فَكَيْفَ تَتَّقُونَ إِن كَفَرْتُمْ يَوْمًۭا يَجْعَلُ ٱلْوِلْدَٰنَ شِيبًا ﴿١٧﴾
Eğer inkar ederseniz, gençleri ihtiyarlatan günden nasıl korunursunuz?
ٱلسَّمَآءُ مُنفَطِرٌۢ بِهِۦ ۚ كَانَ وَعْدُهُۥ مَفْعُولًا ﴿١٨﴾
O günün şiddetiyle gök bile parçalanır. O'nun sözü yerine gelir.

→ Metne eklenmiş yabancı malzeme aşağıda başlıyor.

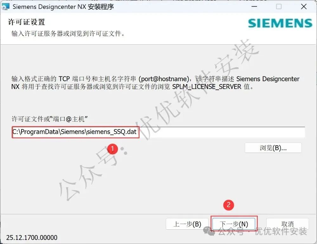This screenshot has height=244, width=317.
Task: Click the 许可证文件或"端口@主机" field label
Action: tap(50, 119)

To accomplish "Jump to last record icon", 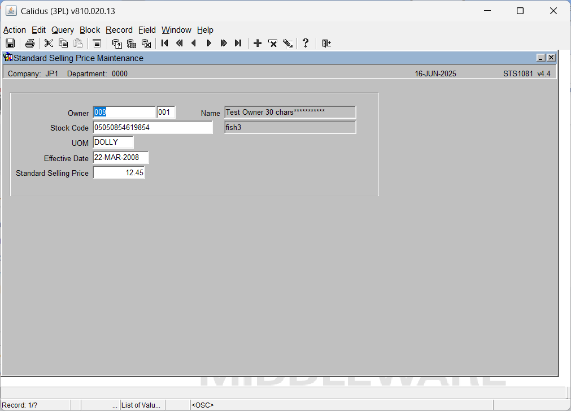I will pyautogui.click(x=238, y=44).
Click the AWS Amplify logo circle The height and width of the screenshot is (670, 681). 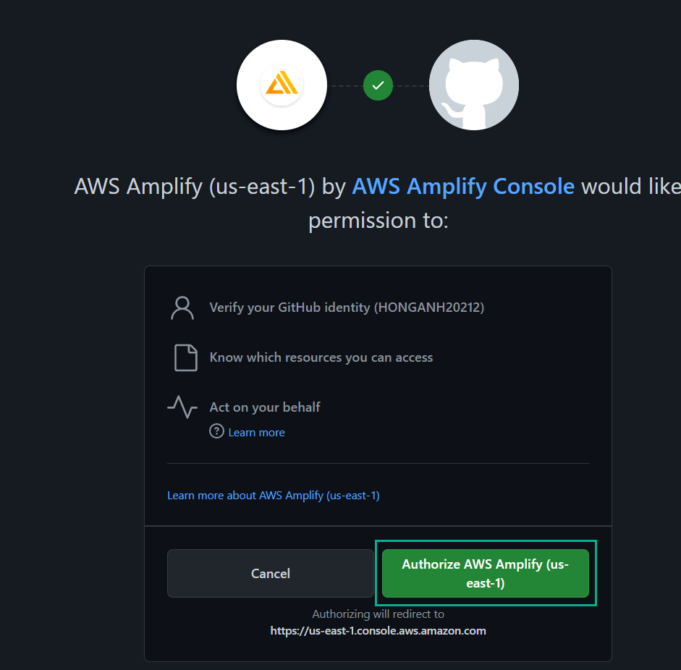coord(282,85)
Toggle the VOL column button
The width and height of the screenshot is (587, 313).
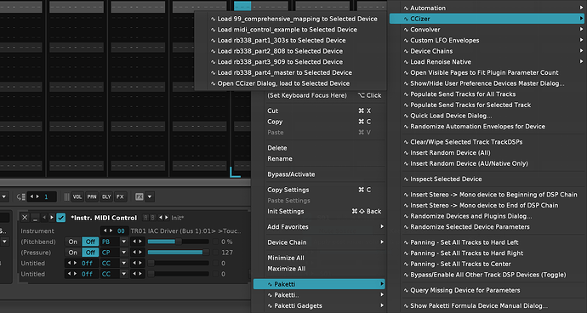coord(77,196)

إِنَّ هَٰذِهِۦ تَذْكِرَةٌۭ ۖ فَمَن شَآءَ ٱتَّخَذَ إِلَىٰ رَبِّهِۦ سَبِيلًا ﴿١٩﴾
Doğrusu bu anlatılanlar birer öğüttür. Dileyen kimse, Rabbine doğru giden bir yol tutar.

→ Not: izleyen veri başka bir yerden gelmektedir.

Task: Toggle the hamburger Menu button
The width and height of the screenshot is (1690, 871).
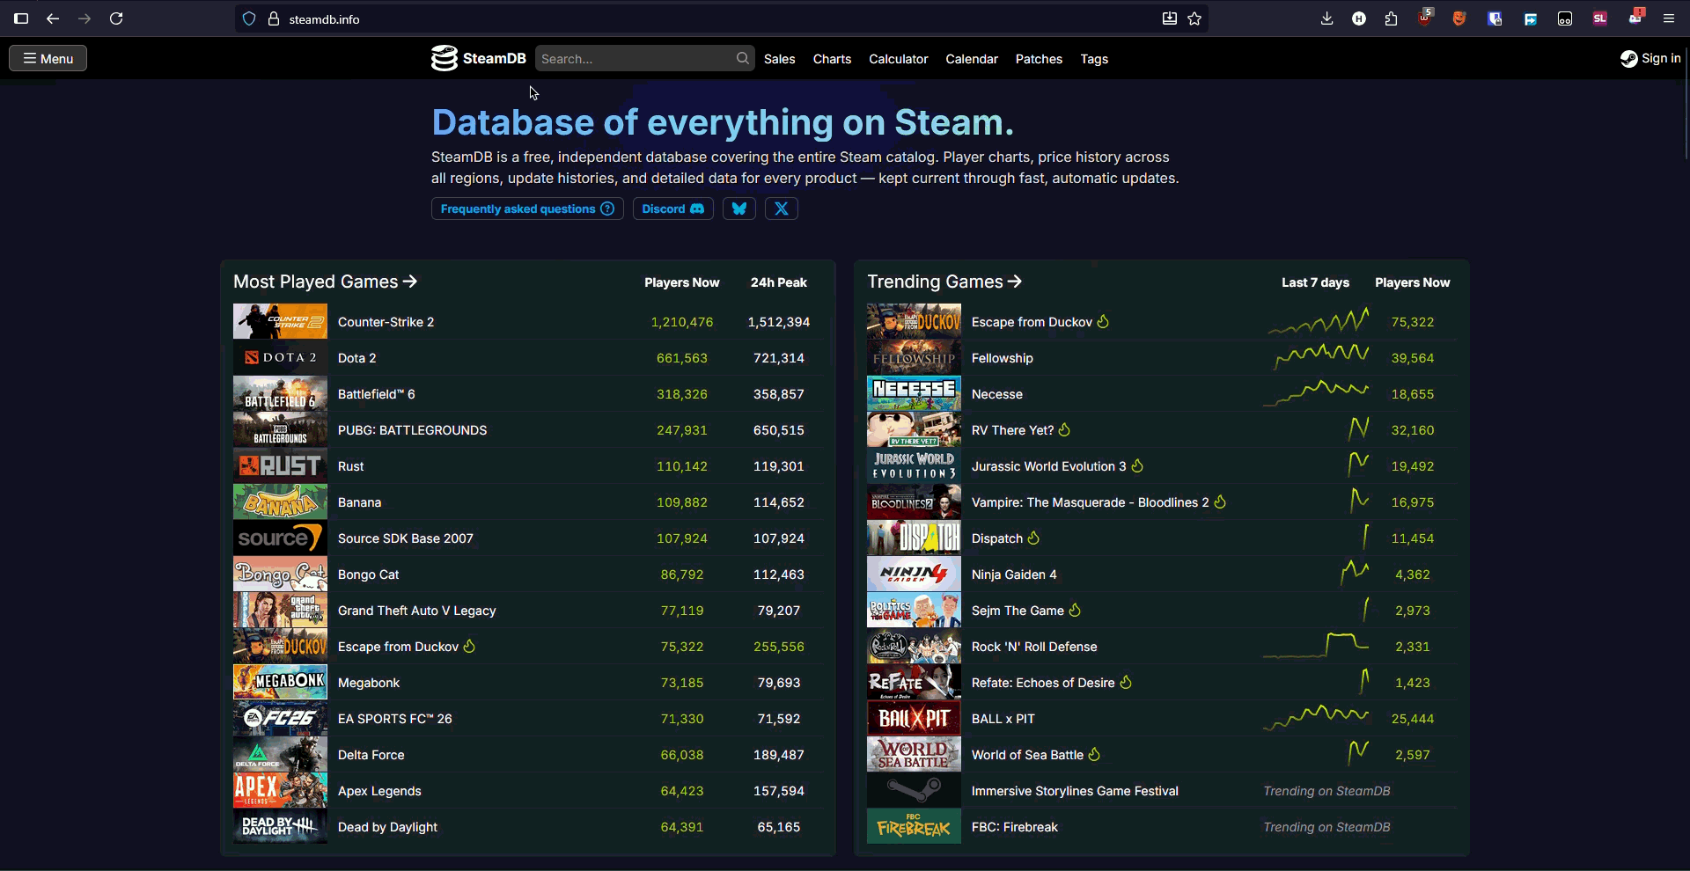Action: pyautogui.click(x=47, y=58)
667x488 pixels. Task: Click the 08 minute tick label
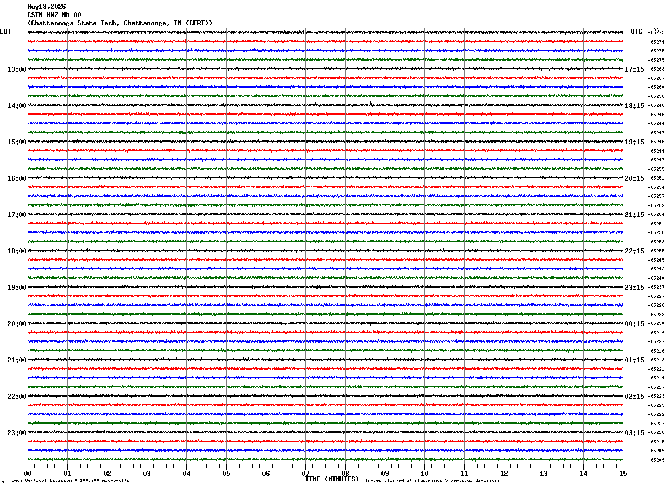click(x=345, y=473)
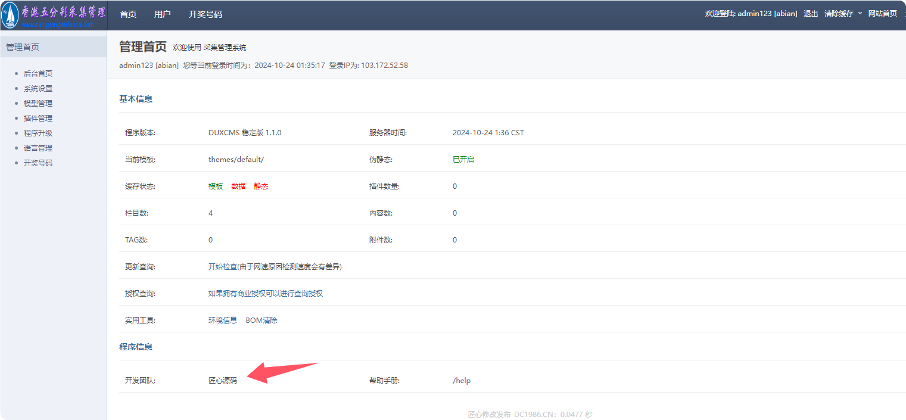This screenshot has width=906, height=420.
Task: Go to 网站首页 link
Action: pos(882,14)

۞ إِنَّ رَبَّكَ يَعْلَمُ أَنَّكَ تَقُومُ أَدْنَىٰ مِن ثُلُثَىِ ٱلَّيْلِ وَنِصْفَهُۥ وَثُلُثَهُۥ وَطَآئِفَةٌۭ مِّنَ ٱلَّذِينَ مَعَكَ ۚ وَٱللَّهُ يُقَدِّرُ ٱلَّيْلَ وَٱلنَّهَارَ ۚ عَلِمَ أَن لَّن تُحْصُوهُ فَتَابَ عَلَيْكُمْ ۖ فَٱقْرَءُوا۟ مَا تَيَسَّرَ مِنَ ٱلْقُرْءَانِ ۚ عَلِمَ أَن سَيَكُونُ مِنكُم مَّرْضَىٰ ۙ وَءَاخَرُونَ يَضْرِبُونَ فِى ٱلْأَرْضِ يَبْتَغُونَ مِن فَضْلِ ٱللَّهِ ۙ وَءَاخَرُونَ يُقَٰتِلُونَ فِى سَبِيلِ ٱللَّهِ ۖ فَٱقْرَءُوا۟ مَا تَيَسَّرَ مِنْهُ ۚ وَأَقِيمُوا۟ ٱلصَّلَوٰةَ وَءَاتُوا۟ ٱلزَّكَوٰةَ وَأَقْرِضُوا۟ ٱللَّهَ قَرْضًا حَسَنًۭا ۚ وَمَا تُقَدِّمُوا۟ لِأَنفُسِكُم مِّنْ خَيْرٍۢ تَجِدُوهُ عِندَ ٱللَّهِ هُوَ خَيْرًۭا وَأَعْظَمَ أَجْرًۭا ۚ وَٱسْتَغْفِرُوا۟ ٱللَّهَ ۖ إِنَّ ٱللَّهَ غَفُورٌۭ رَّحِيمٌۢ ﴿٢٠﴾
Şüphesiz Rabbin, senin ve beraberinde bulunanlardan bir topluluğun gecenin üçte ikisinden biraz az, yarısı ve üçte biri kadar vakit içinde kalktığını bilir. Gece ve gündüzü Allah ölçer; sizin bu vakitleri takdir edemeyeceğinizi bildiğinden tevbenizi kabul etmiştir. Artık, Kuran'dan kolayınıza geleni okuyun; Allah, içinizden, hasta olanları, Allah'ın lütfundan rızık aramak üzere yeryüzünde dolaşacak olan kimseleri ve Allah yolunda savaşacak olanları şüphesiz bilir. Kuran'dan kolayınıza geleni okuyun; namazı kılın; zekatı verin; Allah'a güzel ödünç takdiminde bulunun; kendiniz için yaptığınız iyiliği daha iyi ve daha büyük ecir olarak Allah katında bulursunuz. Allah'tan bağışlanma dileyin; Allah elbette bağışlar ve merhamet eder.